Nos derrumbamos sobre el sofá del salón profiriendo un suspiro de alivio, y así permanecí un largo rato, con la niña en el regazo, observando con un extraño alborozo cómo la luz del amanecer se filtraba por los ventanales, perfilando los muebles y las hojas de las plantas, mientras desde el pasillo me llegaban los cada vez más débiles golpes de la mujer contra mi puerta. Poco a poco, Sarita dejó de temblar y se fue quedando dormida, y yo aproveché para acostarla en su cama y acercarme al trastero a por mi ropa. Una vez vestido, espié por la mirilla para comprobar que, efectivamente, la mujer se había marchado. Había llegado la hora de llamar a la policía. Me dirigí al teléfono, pero antes de que pudiese marcar el número, el aparato empezó a sonar. Mis labios dibujaron una sonrisa cariñosa al escuchar la voz de Pilar, que llamaba desde un mundo más cuerdo para preguntar cómo estábamos. Iba a responderle que Sarita me había llamado papá cuando, a través de la ventana de la terraza, vi caer el cuerpo de la mujer. Como siempre, balbuceé con los ojos clavados en la ventana, sin acabar de creer lo que había visto. Me despedí de Pilar y me asomé a la terraza, para distinguir, seis plantas más abajo, el cuerpo de la vecina despanzurrado en la acera, sobre un clavel de sangre, rodeado de un grupo de madrugadores curiosos.

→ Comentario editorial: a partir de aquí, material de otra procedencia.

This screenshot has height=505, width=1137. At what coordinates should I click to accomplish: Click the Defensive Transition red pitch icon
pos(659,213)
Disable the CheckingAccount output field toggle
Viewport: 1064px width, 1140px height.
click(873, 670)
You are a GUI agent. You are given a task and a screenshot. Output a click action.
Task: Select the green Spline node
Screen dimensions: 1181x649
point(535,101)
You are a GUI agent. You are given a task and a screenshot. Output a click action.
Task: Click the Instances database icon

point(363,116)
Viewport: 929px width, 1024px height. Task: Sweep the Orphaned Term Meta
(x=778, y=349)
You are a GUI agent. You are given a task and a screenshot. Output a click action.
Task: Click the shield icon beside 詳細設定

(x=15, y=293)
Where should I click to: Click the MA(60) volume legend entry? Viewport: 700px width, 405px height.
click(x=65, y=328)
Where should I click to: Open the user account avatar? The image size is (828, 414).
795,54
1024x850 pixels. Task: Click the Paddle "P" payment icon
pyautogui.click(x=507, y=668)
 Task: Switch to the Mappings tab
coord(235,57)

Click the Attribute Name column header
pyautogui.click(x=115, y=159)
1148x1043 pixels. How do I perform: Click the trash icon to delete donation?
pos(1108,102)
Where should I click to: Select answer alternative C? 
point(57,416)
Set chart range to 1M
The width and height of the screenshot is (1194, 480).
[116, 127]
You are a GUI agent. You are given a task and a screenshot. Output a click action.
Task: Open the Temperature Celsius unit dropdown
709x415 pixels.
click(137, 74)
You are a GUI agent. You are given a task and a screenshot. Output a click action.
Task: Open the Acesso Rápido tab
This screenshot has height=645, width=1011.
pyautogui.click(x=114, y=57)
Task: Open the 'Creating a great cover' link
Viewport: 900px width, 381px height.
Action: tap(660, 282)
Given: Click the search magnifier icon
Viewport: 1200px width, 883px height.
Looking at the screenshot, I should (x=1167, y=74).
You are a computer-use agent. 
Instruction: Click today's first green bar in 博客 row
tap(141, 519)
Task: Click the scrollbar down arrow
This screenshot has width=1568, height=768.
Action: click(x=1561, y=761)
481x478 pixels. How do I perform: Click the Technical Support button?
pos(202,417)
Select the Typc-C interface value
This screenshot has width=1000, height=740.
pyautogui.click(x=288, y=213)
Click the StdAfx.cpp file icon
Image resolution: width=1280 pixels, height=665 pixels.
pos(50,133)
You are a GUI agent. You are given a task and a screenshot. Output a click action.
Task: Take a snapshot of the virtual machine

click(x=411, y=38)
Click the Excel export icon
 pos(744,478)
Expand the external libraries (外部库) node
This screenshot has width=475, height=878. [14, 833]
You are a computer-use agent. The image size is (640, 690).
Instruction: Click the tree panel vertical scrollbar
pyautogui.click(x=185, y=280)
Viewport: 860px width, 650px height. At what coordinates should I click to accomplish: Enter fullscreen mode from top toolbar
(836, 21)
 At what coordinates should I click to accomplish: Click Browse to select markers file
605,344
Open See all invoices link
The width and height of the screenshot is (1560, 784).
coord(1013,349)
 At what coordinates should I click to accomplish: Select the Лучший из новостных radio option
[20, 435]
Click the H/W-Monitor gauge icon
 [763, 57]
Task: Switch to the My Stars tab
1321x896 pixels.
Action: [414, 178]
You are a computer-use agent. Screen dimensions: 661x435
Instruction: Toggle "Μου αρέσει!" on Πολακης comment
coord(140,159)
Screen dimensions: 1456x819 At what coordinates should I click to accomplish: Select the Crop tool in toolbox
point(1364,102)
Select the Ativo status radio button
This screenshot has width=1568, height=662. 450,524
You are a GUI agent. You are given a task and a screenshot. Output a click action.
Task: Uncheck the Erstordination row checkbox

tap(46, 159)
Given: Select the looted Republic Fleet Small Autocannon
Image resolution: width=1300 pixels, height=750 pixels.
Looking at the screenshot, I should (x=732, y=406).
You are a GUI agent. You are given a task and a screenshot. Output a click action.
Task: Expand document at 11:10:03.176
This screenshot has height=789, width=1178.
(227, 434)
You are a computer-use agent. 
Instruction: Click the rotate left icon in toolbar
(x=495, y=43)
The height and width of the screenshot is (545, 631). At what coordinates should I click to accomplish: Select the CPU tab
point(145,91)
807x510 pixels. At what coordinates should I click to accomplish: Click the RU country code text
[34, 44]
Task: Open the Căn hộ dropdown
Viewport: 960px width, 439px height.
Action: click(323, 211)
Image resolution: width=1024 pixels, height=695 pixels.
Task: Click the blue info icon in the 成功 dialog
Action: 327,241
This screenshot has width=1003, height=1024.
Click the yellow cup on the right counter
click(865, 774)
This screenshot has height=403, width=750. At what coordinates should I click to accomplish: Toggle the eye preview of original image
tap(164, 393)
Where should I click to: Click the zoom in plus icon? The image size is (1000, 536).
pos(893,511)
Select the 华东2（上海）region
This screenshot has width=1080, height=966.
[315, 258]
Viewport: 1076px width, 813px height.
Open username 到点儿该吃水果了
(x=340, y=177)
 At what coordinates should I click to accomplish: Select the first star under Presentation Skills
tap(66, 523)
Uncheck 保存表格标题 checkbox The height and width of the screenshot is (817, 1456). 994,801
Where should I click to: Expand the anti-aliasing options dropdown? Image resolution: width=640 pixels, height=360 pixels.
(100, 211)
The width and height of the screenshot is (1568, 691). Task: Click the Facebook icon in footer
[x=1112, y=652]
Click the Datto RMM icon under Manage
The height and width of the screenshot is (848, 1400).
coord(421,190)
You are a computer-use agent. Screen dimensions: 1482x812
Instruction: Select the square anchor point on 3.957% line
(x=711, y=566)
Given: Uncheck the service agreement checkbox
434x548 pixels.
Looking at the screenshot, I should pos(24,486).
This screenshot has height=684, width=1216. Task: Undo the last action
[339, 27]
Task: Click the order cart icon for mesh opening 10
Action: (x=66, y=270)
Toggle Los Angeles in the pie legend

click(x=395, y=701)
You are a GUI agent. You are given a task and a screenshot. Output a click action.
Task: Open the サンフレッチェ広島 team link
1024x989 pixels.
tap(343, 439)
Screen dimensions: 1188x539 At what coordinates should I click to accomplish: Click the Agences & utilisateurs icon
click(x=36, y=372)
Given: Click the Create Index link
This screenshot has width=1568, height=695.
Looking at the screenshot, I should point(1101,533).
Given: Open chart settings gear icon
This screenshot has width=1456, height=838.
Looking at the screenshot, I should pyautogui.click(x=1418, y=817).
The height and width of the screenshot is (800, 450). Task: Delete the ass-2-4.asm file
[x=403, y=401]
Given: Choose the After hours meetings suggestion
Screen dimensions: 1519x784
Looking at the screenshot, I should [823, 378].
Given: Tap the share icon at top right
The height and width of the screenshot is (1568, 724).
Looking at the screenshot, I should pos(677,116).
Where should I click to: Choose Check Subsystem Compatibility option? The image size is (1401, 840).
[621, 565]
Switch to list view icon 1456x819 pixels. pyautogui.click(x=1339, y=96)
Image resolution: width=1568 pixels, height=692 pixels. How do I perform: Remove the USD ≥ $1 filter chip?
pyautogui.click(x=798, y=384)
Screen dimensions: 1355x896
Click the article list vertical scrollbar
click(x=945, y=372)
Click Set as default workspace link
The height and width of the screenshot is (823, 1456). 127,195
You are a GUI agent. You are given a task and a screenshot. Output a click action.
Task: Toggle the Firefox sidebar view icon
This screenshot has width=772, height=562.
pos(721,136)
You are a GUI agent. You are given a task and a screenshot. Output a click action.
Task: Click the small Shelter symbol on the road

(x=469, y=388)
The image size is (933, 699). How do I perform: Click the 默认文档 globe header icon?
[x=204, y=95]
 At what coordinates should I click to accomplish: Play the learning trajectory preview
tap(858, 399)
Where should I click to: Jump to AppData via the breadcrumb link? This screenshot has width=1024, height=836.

Estuve toda la mañana relatándole mi aventura a un par de agentes de la policía, que no sabían si reír o llorar ante todo aquel disparate, mientras mi hija dormía en el cuarto de al lado. Nunca supimos si la desdichada Francisca Melgar Dueñas, que así se llamaba la mujer, se suicidó arrojándose al vacío o pretendía entrar en mi casa descolgándose por la terraza. Hubiera sido más fácil por el patio. Tampoco importaba demasiado, pues su fin había sido el mismo. Para cuando Pilar llegó a casa, los agentes hacía rato que se habían marchado y el servicio de limpieza había logrado borrar de la acera la amapola que Francisca había pintado. ¿Ha pasado algo durante mi ausencia?, preguntó distraída, quitándose el abrigo. Sonreí, sin saber si informarla primero del infarto del viejo, del suicidio de la vecina, de lo mucho que la amaba o de que la inteligencia había otorgado al fin a nuestra hija el nombre exacto de las cosas, convirtiéndola en una niña normal y corriente, sin el menor “retraso simple del habla”. Pero Pilar se respondió a sí misma:

–Veo que todo sigue igual –dijo con visible hastío, tras pulsar el interruptor de la lámpara del salón. ¿Y quién era yo para discutírselo?